_Brief_
Please list every person named in the post below about congressional procedure.

Pigs Are Flying

Norman J. Ornstein of the American Enterprise Institute said this:

Any veteran observer of Congress is used to the rampant hypocrisy over the use of parliamentary procedures that shifts totally from one side to the other as a majority moves to minority status, and vice versa. But I can’t recall a level of feigned indignation nearly as great as what we are seeing now from congressional Republicans and their acolytes at the Wall Street Journal, and on blogs, talk radio, and cable news. It reached a ridiculous level of misinformation and disinformation over the use of reconciliation, and now threatens to top that level over the projected use of a self-executing rule by House Speaker Nancy Pelosi. In the last Congress that Republicans controlled, from 2005 to 2006, Rules Committee Chairman David Dreier used the self-executing rule more than 35 times, and was no stranger to the concept of “deem and pass.” That strategy, then decried by the House Democrats who are now using it, and now being called unconstitutional by WSJ editorialists, was defended by House Republicans in court (and upheld). Dreier used it for a $40 billion deficit reduction package so that his fellow GOPers could avoid an embarrassing vote on immigration. I don’t like self-executing rules by either party—I prefer the “regular order”—so I am not going to say this is a great idea by the Democrats. But even so—is there no shame anymore?

The difference is that when Dems do it, Republicans hit news media screaming about “Slaughter House Rules” (named after Rep. Louise Slaughter, chair of the Rules Committee). When Republicans did it, Dems were not all over media screaming about the “Dreier Dodge,” or whatever.

And mass media repeats whatever Republicans say.

Steve Benen:

Indeed, hearing Republicans whine incessantly yesterday about the need for an “up-or-down vote” on the Senate bill was especially amusing yesterday. If GOP lawmakers wouldPer allow both chambers to vote up or down on important legislation, procedural alternatives wouldn’t be necessary in the first place.

Per Greg Sargent, way back when the public was divided over Medicare about the same way it is divided now over HCR. But once it went into effect, people liked it.

Also: Nearly 1 in 4 Californians under age 65 had no health insurance last year. If you look at people aged 18 to 65, nearly 1 in 3 had no insurance last year.

_Records supplied_
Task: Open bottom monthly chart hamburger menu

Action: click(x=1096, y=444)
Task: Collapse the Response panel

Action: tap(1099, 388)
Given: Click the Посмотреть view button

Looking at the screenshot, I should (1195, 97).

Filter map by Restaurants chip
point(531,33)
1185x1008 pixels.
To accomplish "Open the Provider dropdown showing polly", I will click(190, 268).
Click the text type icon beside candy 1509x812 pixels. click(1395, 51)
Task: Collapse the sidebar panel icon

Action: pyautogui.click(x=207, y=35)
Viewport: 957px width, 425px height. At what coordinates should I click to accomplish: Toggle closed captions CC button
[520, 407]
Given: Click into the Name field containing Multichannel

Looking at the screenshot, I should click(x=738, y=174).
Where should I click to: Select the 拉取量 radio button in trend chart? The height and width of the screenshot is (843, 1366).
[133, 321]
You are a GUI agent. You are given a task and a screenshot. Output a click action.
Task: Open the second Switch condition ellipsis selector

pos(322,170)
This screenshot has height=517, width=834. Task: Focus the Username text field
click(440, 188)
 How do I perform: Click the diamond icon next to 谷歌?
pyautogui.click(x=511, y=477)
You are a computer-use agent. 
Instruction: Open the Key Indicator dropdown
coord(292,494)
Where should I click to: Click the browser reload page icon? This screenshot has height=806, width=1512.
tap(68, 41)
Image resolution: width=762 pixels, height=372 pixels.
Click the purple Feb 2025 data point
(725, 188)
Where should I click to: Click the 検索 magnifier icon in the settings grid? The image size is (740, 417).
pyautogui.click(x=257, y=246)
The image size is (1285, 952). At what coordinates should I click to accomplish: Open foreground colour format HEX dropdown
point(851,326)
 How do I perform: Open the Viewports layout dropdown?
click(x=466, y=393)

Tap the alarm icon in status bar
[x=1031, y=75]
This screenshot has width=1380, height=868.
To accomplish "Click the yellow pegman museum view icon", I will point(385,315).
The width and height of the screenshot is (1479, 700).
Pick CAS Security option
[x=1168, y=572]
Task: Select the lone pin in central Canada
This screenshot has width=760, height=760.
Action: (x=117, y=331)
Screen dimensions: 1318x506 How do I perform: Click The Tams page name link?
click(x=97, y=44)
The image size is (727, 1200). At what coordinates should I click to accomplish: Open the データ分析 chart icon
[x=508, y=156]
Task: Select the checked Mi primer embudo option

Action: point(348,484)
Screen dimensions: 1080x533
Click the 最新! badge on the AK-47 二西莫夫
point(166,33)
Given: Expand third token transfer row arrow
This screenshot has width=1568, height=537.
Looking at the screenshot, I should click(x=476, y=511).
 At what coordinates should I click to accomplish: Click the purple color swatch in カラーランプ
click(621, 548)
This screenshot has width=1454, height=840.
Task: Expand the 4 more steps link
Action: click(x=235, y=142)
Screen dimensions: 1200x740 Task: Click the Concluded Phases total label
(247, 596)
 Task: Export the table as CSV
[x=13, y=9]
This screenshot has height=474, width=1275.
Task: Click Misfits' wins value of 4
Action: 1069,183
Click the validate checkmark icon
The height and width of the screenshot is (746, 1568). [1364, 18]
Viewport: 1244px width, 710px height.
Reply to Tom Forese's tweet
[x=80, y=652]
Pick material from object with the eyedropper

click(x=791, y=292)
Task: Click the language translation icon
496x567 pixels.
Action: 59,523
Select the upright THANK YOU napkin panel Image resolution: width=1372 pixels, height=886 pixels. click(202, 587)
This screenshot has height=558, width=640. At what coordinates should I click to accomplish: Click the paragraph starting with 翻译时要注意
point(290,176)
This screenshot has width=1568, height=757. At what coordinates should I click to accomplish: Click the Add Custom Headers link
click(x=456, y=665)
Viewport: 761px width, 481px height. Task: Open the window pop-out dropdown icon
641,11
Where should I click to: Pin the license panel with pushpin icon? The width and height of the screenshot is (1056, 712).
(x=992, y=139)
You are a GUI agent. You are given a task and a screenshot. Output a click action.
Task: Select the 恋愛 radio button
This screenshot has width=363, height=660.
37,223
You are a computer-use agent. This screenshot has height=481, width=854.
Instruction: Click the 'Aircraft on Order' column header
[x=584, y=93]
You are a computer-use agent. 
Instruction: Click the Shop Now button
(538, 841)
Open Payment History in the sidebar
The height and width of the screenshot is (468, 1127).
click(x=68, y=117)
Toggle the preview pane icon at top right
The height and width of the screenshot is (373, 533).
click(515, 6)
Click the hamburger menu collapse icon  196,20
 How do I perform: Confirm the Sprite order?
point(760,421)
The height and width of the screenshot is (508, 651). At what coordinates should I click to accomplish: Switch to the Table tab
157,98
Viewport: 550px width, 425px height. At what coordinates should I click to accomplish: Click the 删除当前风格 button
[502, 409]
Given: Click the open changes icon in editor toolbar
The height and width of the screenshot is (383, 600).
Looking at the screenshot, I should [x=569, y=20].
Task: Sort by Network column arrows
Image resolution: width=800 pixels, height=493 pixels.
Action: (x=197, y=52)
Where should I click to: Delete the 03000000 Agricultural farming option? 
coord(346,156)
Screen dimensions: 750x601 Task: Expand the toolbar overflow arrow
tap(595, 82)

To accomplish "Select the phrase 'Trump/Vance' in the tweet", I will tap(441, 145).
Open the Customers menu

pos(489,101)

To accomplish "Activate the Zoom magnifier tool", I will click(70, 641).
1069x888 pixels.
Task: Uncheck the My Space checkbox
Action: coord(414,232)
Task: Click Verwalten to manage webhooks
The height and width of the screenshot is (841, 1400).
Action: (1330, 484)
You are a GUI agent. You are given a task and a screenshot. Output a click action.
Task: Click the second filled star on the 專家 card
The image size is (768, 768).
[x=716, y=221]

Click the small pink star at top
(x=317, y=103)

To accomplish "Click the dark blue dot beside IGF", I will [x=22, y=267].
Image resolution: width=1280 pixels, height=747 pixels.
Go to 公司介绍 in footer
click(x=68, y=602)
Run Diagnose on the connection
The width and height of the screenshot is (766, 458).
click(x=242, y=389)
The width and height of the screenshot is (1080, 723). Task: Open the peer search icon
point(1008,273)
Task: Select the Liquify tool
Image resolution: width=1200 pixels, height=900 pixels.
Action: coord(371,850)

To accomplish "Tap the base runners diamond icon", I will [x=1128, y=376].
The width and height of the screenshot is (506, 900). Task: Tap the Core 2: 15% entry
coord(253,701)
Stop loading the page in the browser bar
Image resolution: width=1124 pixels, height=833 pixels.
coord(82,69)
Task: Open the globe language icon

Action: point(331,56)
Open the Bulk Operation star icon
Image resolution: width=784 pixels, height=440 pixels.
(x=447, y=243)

_Result of this task_
Norman J. Ornstein, Nancy Pelosi, David Dreier, Louise Slaughter, Steve Benen, Greg Sargent